An international coalition of scientists has joined forces to create the world’s first global ice archive to preserve samples for future generations to study.
The Ice Memory Project wants to preserve ice cores from the world’s endangered glaciers in a sanctuary in Antarctica for scientists to have quality raw material to study in the future.
“In the coming decades, or even the coming centuries, these samples will be invaluable – be it for entirely unprecedented scientific discoveries or for understanding local changes in the environment,” says Jean Jouzel, climatologist and Nobel Peace Prize winner on their website. “This project has my full support.”
The plan is to drill and retrieve ice core samples from some of the highest mountain glaciers that are most at risk from climate change to “preserve the memory of the past”.
Like trees, non-polar glaciers are incredibly useful for storing information that can be studied. They record changes in climate and atmospheric conditions, including temperature variations and emissions of both natural gases and human-made pollutants, helping us understand former climates and predict coming environmental changes.
The project was instigated by French and Italian glaciologists back in 2015 and, after a successful trial run last year in Mont Blanc in the French Alps to demonstrate the feasibility of the project, they are ready to start a new expedition in the field to collect core samples.
In partnership with scientists from Brazil, Bolivia, and Russia, the researchers are starting work on Bolivia’s second-highest mountain, Illimani, this week, drilling down into the bedrock to take three ice core samples, around 150 meters long (nearly 500 feet).

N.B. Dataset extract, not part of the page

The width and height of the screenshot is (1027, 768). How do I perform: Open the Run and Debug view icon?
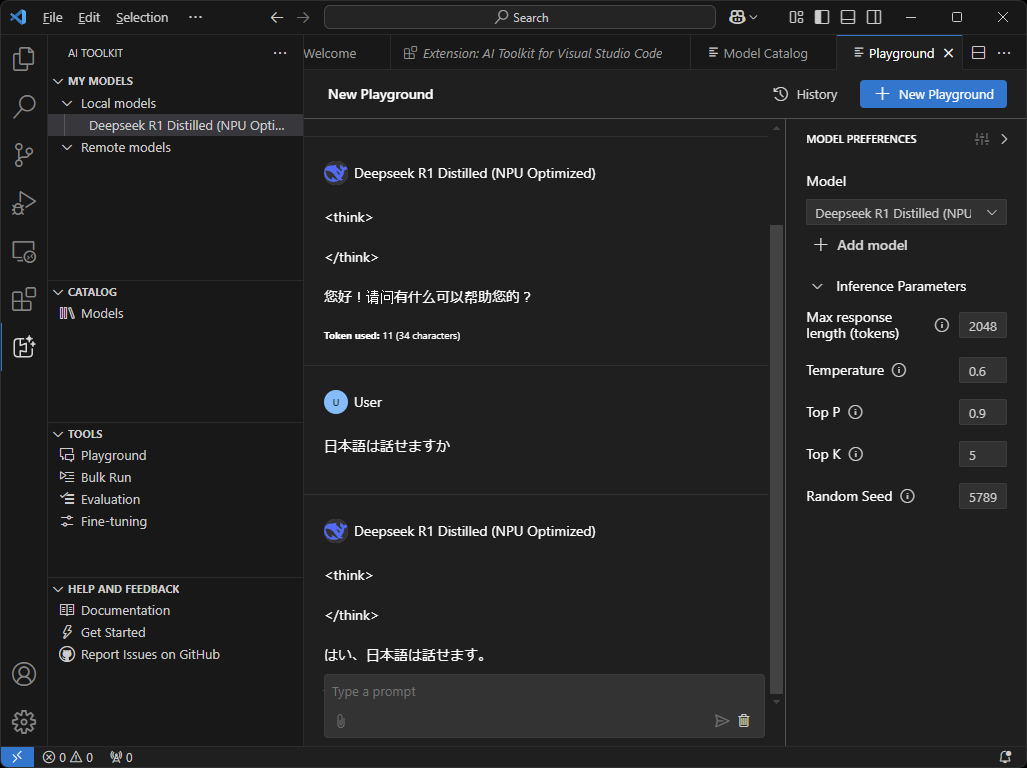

Bolivia’s glaciers are melting at a frightening rate. According to a study last year, 43 percent of its glaciers shrank between 1986 and 2014, sadly making them excellent to study.
Once retrieved, one of the samples will make its way to Grenoble, France, to be studied, while the other two will be shipped to Concordia, the Franco-Italian research station in Antarctica, where they will be stored in a “snow cave”.
Antarctica is the perfect place to store valuable scientific data and material, due to the ice’s deep-freeze ability to protect items at a regulated temperature and provide defenses – though climate change may be casting doubt on the future of its infallibility.
The Svalbard Global Seed Vault – or “Doomsday” vault – gave the world a scare recently when the permafrost surrounding it began melting due to record temperatures in the region. Luckily, no seeds were lost, and hopefully, by the time the Bolivian ice core samples arrive in 2020, the Ice Memory Project will have built its fortress to secure the study of climate change for generations to come.